**What is being asked:** The entries follow. Print each one exactly.

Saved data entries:
═══

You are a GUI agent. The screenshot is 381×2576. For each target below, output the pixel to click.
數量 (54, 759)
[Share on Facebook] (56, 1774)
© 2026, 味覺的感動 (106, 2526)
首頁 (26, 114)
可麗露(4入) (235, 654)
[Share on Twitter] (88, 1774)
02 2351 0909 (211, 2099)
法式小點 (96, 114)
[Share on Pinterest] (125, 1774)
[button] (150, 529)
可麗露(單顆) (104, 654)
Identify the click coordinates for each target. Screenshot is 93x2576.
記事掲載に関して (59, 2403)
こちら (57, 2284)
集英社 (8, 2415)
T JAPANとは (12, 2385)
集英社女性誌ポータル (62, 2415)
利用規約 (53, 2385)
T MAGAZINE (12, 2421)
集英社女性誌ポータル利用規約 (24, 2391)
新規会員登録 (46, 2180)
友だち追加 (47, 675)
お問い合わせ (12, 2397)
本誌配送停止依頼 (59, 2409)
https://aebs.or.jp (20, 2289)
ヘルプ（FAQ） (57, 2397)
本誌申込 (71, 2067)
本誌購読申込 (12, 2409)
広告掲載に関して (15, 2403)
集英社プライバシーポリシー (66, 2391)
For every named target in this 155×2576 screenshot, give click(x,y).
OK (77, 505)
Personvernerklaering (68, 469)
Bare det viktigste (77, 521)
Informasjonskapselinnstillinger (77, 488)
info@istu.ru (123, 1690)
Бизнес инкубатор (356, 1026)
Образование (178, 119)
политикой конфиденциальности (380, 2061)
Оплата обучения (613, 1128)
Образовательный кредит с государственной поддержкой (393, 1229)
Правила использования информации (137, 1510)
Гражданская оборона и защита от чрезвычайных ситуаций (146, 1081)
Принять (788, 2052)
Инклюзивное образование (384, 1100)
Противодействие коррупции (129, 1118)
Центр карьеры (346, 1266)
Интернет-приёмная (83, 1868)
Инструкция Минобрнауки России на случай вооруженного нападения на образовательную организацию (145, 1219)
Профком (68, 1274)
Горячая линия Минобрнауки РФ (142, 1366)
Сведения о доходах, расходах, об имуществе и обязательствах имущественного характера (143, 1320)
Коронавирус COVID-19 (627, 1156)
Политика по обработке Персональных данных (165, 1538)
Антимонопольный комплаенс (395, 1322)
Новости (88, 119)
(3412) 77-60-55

═══

**Your solution:**
You are a GUI agent. The screenshot is 381×2576. For each target below, output the pixel to click.
數量 (54, 759)
[Share on Facebook] (56, 1774)
© 2026, 味覺的感動 (106, 2526)
首頁 (26, 114)
可麗露(4入) (235, 654)
[Share on Twitter] (88, 1774)
02 2351 0909 (211, 2099)
法式小點 (96, 114)
[Share on Pinterest] (125, 1774)
[button] (150, 529)
可麗露(單顆) (104, 654)
Identify the click coordinates for each target. Screenshot is 93x2576.
記事掲載に関して (59, 2403)
こちら (57, 2284)
集英社 (8, 2415)
T JAPANとは (12, 2385)
集英社女性誌ポータル (62, 2415)
利用規約 (53, 2385)
T MAGAZINE (12, 2421)
集英社女性誌ポータル利用規約 (24, 2391)
新規会員登録 (46, 2180)
友だち追加 (47, 675)
お問い合わせ (12, 2397)
本誌配送停止依頼 (59, 2409)
https://aebs.or.jp (20, 2289)
ヘルプ（FAQ） (57, 2397)
本誌申込 (71, 2067)
本誌購読申込 (12, 2409)
広告掲載に関して (15, 2403)
集英社プライバシーポリシー (66, 2391)
For every named target in this 155×2576 screenshot, give click(x,y).
OK (77, 505)
Personvernerklaering (68, 469)
Bare det viktigste (77, 521)
Informasjonskapselinnstillinger (77, 488)
info@istu.ru (123, 1690)
Бизнес инкубатор (356, 1026)
Образование (178, 119)
политикой конфиденциальности (380, 2061)
Оплата обучения (613, 1128)
Образовательный кредит с государственной поддержкой (393, 1229)
Правила использования информации (137, 1510)
Гражданская оборона и защита от чрезвычайных ситуаций (146, 1081)
Принять (788, 2052)
Инклюзивное образование (384, 1100)
Противодействие коррупции (129, 1118)
Центр карьеры (346, 1266)
Интернет-приёмная (83, 1868)
Инструкция Минобрнауки России на случай вооруженного нападения на образовательную организацию (145, 1219)
Профком (68, 1274)
Горячая линия Минобрнауки РФ (142, 1366)
Сведения о доходах, расходах, об имуществе и обязательствах имущественного характера (143, 1320)
Коронавирус COVID-19 (627, 1156)
Политика по обработке Персональных данных (165, 1538)
Антимонопольный комплаенс (395, 1322)
Новости (88, 119)
(3412) 77-60-55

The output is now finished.